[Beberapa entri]
-=-=-

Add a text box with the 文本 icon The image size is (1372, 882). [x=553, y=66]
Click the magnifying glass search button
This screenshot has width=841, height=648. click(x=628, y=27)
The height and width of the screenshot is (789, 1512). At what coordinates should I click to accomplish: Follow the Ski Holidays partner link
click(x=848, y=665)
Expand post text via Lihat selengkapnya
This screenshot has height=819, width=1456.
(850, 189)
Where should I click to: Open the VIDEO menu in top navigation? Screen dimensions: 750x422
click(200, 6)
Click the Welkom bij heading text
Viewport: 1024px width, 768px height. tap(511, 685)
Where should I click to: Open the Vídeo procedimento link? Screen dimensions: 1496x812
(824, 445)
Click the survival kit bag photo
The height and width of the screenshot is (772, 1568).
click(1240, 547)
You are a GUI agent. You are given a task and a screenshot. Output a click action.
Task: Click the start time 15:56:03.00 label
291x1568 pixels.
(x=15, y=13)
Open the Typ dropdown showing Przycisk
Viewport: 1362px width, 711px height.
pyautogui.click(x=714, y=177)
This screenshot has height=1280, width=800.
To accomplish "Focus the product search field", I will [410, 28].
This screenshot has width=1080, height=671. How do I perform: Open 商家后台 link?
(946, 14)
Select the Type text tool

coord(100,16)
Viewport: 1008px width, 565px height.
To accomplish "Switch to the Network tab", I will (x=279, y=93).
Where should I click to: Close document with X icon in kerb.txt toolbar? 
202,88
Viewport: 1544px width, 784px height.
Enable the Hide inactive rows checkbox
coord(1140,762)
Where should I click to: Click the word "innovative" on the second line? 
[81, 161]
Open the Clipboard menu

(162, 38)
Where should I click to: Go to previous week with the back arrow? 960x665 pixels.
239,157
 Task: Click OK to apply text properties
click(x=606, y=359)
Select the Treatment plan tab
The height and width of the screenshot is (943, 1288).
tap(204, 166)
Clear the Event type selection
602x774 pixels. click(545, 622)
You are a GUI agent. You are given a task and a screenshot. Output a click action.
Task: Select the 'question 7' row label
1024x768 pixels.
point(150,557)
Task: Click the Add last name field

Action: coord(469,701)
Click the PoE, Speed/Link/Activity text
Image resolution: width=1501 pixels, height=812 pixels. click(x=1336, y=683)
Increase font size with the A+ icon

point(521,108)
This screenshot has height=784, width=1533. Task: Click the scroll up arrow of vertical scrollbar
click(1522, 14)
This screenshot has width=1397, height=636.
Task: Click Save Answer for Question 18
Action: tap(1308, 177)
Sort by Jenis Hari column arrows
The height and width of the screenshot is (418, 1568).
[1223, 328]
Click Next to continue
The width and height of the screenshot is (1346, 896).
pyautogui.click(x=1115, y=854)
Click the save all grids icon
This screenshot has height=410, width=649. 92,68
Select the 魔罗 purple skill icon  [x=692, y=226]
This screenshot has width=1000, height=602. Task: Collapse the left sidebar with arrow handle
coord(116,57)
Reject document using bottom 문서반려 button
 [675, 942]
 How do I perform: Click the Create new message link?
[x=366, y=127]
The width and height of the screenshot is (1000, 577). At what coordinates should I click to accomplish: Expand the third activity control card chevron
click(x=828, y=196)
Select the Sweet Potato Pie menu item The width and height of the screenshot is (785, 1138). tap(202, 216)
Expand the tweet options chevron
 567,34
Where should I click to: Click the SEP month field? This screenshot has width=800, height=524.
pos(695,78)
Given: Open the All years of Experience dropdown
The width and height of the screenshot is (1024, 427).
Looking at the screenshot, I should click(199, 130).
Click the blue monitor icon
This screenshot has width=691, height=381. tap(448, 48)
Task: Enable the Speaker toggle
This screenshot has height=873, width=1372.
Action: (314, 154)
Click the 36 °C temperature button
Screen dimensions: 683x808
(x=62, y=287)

-=-=-

Soal untuk Dikerjakan: Salin ulang seluruh entri di atas baris demi baris tanpa mengubah apa pun.

Hasil Akhir:
Add a text box with the 文本 icon The image size is (1372, 882). [x=553, y=66]
Click the magnifying glass search button
This screenshot has width=841, height=648. click(x=628, y=27)
The height and width of the screenshot is (789, 1512). At what coordinates should I click to accomplish: Follow the Ski Holidays partner link
click(x=848, y=665)
Expand post text via Lihat selengkapnya
This screenshot has height=819, width=1456.
(850, 189)
Where should I click to: Open the VIDEO menu in top navigation? Screen dimensions: 750x422
click(200, 6)
Click the Welkom bij heading text
Viewport: 1024px width, 768px height. tap(511, 685)
Where should I click to: Open the Vídeo procedimento link? Screen dimensions: 1496x812
(824, 445)
Click the survival kit bag photo
The height and width of the screenshot is (772, 1568).
click(1240, 547)
You are a GUI agent. You are given a task and a screenshot. Output a click action.
Task: Click the start time 15:56:03.00 label
291x1568 pixels.
(x=15, y=13)
Open the Typ dropdown showing Przycisk
Viewport: 1362px width, 711px height.
pyautogui.click(x=714, y=177)
This screenshot has height=1280, width=800.
To accomplish "Focus the product search field", I will [410, 28].
This screenshot has width=1080, height=671. How do I perform: Open 商家后台 link?
(946, 14)
Select the Type text tool

coord(100,16)
Viewport: 1008px width, 565px height.
To accomplish "Switch to the Network tab", I will (x=279, y=93).
Where should I click to: Close document with X icon in kerb.txt toolbar? 
202,88
Viewport: 1544px width, 784px height.
Enable the Hide inactive rows checkbox
coord(1140,762)
Where should I click to: Click the word "innovative" on the second line? 
[81, 161]
Open the Clipboard menu

(162, 38)
Where should I click to: Go to previous week with the back arrow? 960x665 pixels.
239,157
 Task: Click OK to apply text properties
click(x=606, y=359)
Select the Treatment plan tab
The height and width of the screenshot is (943, 1288).
tap(204, 166)
Clear the Event type selection
602x774 pixels. click(545, 622)
You are a GUI agent. You are given a task and a screenshot. Output a click action.
Task: Select the 'question 7' row label
1024x768 pixels.
point(150,557)
Task: Click the Add last name field

Action: coord(469,701)
Click the PoE, Speed/Link/Activity text
Image resolution: width=1501 pixels, height=812 pixels. click(x=1336, y=683)
Increase font size with the A+ icon

point(521,108)
This screenshot has height=784, width=1533. Task: Click the scroll up arrow of vertical scrollbar
click(1522, 14)
This screenshot has width=1397, height=636.
Task: Click Save Answer for Question 18
Action: tap(1308, 177)
Sort by Jenis Hari column arrows
The height and width of the screenshot is (418, 1568).
[1223, 328]
Click Next to continue
The width and height of the screenshot is (1346, 896).
pyautogui.click(x=1115, y=854)
Click the save all grids icon
This screenshot has height=410, width=649. 92,68
Select the 魔罗 purple skill icon  [x=692, y=226]
This screenshot has width=1000, height=602. Task: Collapse the left sidebar with arrow handle
coord(116,57)
Reject document using bottom 문서반려 button
 [675, 942]
 How do I perform: Click the Create new message link?
[x=366, y=127]
The width and height of the screenshot is (1000, 577). At what coordinates should I click to accomplish: Expand the third activity control card chevron
click(x=828, y=196)
Select the Sweet Potato Pie menu item The width and height of the screenshot is (785, 1138). tap(202, 216)
Expand the tweet options chevron
 567,34
Where should I click to: Click the SEP month field? This screenshot has width=800, height=524.
pos(695,78)
Given: Open the All years of Experience dropdown
The width and height of the screenshot is (1024, 427).
Looking at the screenshot, I should click(199, 130).
Click the blue monitor icon
This screenshot has width=691, height=381. tap(448, 48)
Task: Enable the Speaker toggle
This screenshot has height=873, width=1372.
Action: (314, 154)
Click the 36 °C temperature button
Screen dimensions: 683x808
(x=62, y=287)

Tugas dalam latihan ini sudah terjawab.